» WHAT NEEDS TO BE DONE
Retype all of the data without changing a single word.

═══ SOURCE DATA ═══

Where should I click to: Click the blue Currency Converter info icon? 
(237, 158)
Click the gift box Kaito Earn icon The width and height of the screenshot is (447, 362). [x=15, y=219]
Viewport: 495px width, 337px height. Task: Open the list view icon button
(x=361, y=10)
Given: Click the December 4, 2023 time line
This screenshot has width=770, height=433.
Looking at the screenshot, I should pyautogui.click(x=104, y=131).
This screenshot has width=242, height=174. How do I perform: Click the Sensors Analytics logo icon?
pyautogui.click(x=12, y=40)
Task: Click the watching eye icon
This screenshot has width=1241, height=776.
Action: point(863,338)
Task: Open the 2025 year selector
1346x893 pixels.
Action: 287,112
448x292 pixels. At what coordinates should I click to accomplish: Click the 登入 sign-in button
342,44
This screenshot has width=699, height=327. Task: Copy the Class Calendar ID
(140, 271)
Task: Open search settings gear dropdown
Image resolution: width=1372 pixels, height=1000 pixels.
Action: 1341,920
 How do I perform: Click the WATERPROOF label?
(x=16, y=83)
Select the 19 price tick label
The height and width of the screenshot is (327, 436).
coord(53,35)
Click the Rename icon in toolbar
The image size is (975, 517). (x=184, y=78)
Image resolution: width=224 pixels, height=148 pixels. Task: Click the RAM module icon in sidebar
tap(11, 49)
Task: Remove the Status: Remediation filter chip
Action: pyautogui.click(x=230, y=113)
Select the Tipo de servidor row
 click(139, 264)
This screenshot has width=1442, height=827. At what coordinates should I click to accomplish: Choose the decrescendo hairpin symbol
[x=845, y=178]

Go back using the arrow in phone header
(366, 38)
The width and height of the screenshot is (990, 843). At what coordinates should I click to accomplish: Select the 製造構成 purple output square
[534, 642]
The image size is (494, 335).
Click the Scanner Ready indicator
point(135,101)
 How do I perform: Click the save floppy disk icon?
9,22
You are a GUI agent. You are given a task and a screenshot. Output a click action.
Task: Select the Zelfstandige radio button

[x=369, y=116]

═══

» EXERCISE OUTPUT
Where should I click to: Click the blue Currency Converter info icon? 
(237, 158)
Click the gift box Kaito Earn icon The width and height of the screenshot is (447, 362). [x=15, y=219]
Viewport: 495px width, 337px height. Task: Open the list view icon button
(x=361, y=10)
Given: Click the December 4, 2023 time line
This screenshot has width=770, height=433.
Looking at the screenshot, I should pyautogui.click(x=104, y=131).
This screenshot has width=242, height=174. How do I perform: Click the Sensors Analytics logo icon?
pyautogui.click(x=12, y=40)
Task: Click the watching eye icon
This screenshot has width=1241, height=776.
Action: point(863,338)
Task: Open the 2025 year selector
1346x893 pixels.
Action: 287,112
448x292 pixels. At what coordinates should I click to accomplish: Click the 登入 sign-in button
342,44
This screenshot has width=699, height=327. Task: Copy the Class Calendar ID
(140, 271)
Task: Open search settings gear dropdown
Image resolution: width=1372 pixels, height=1000 pixels.
Action: 1341,920
 How do I perform: Click the WATERPROOF label?
(x=16, y=83)
Select the 19 price tick label
The height and width of the screenshot is (327, 436).
coord(53,35)
Click the Rename icon in toolbar
The image size is (975, 517). (x=184, y=78)
Image resolution: width=224 pixels, height=148 pixels. Task: Click the RAM module icon in sidebar
tap(11, 49)
Task: Remove the Status: Remediation filter chip
Action: pyautogui.click(x=230, y=113)
Select the Tipo de servidor row
 click(139, 264)
This screenshot has width=1442, height=827. At what coordinates should I click to accomplish: Choose the decrescendo hairpin symbol
[x=845, y=178]

Go back using the arrow in phone header
(366, 38)
The width and height of the screenshot is (990, 843). At what coordinates should I click to accomplish: Select the 製造構成 purple output square
[534, 642]
The image size is (494, 335).
Click the Scanner Ready indicator
point(135,101)
 How do I perform: Click the save floppy disk icon?
9,22
You are a GUI agent. You are given a task and a screenshot. Output a click action.
Task: Select the Zelfstandige radio button

[x=369, y=116]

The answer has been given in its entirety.